(Brano di partenza):
****

Quali sono i menu di Spoerri? Quanto la sua identità errante ha influenzato la sua pratica e la sua arte culinaria?
Il menu dell’Ultima cena era di carattere internazionale e costituito da cibi letteralmente ispirati alle opere dei Nouveaux Réalistes: per essere precisi ad Arman, per esempio, vennero serviti crostacei imprigionati nella gelatina come allusione alla sua pratica accumulatoria; a César delle “compressioni” di bonbon al liquore e del budino; a Christo un menu imballato, a Dufrêne una zuppa “lettrista”, a Niki de Saint Phalle il menu riservava una (Nana) Icecream e un Orologio liquido, per Raysse un nécessaire per trucco in marzapane, a Rotella la replica zuccherata del bidone d’olio Shell che porta il suo nome, a Tinguely un dolce farcito di palloni in membrana naturale, a Hains un Entremets de la Palissade decorato da mille candele, a Villeglé delle Moules Saint-Jacques au gratin Mahé, a Klein veniva offerta la ricostruzione del Ci-gît l’espace (qui giace lo spazio), e a Deschamps, assente, una mostrina militare commestibile lunga un metro. Il pezzo forte della cena però fu - ovviamente - quello per Pierre Restany, stilatore del manifesto e critico del movimento, che riceveva una maestosa tiara pontificale di pan di zucchero.
Per il Bistrot di Santa Marta i menu di Spoerri si sono ispirati invece a riflessioni di tipo più antropologico e personale, recuperando antiche ricette come la ciorbă rumena (il nome è di derivazione araba), una tipica zuppa di verdure e carne che si cucina nei Carpazi e che si prepara a strati di otto centimetri, o, tra altre specialità italiane, invece, tre diversi modi di fare la trippa.
Spoerri ha dichiarato: «Io non faccio che mettere un po’ di colla su degli oggetti; non mi permetto alcuna creatività»(1). Quanto contano l’ironia e lo spiazzamento nella sua opera? Quanto l’ idea di autorialità e di individualità nell’opera d’arte viene messa in discussione nella sua pratica artistica?

****

(Estratto dati):
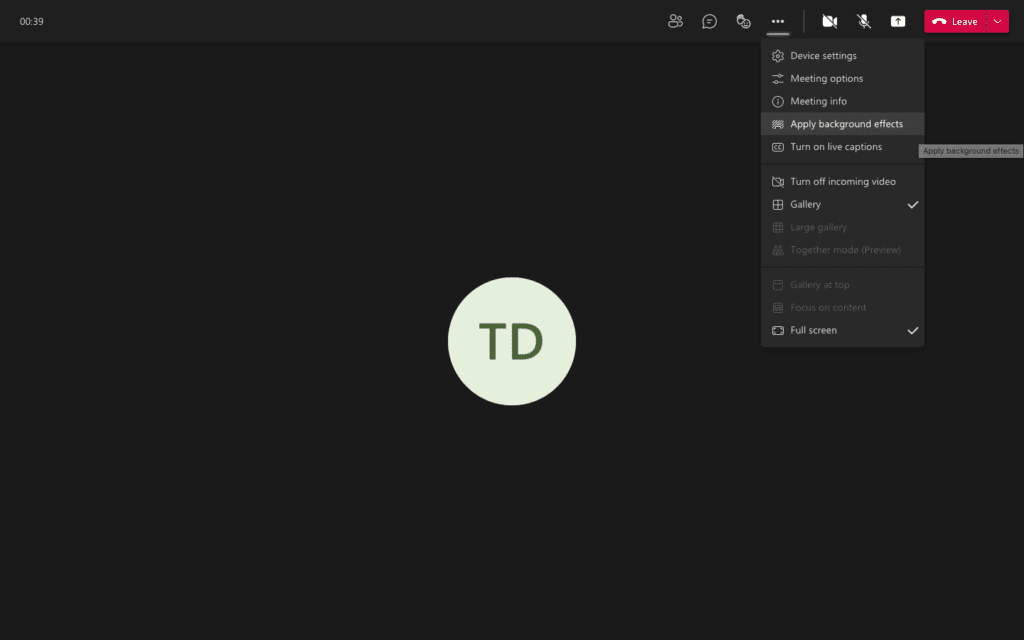
Task: Share your screen
Action: 898,21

****

(Istruzioni esercizio): Riporta alla lettera il passo del testo sui menu di Spoerri che inizia con "Per il Bistrot" e prosegue fino a "fare la trippa.".

(Risposta esercizio):
Per il Bistrot di Santa Marta i menu di Spoerri si sono ispirati invece a riflessioni di tipo più antropologico e personale, recuperando antiche ricette come la ciorbă rumena (il nome è di derivazione araba), una tipica zuppa di verdure e carne che si cucina nei Carpazi e che si prepara a strati di otto centimetri, o, tra altre specialità italiane, invece, tre diversi modi di fare la trippa.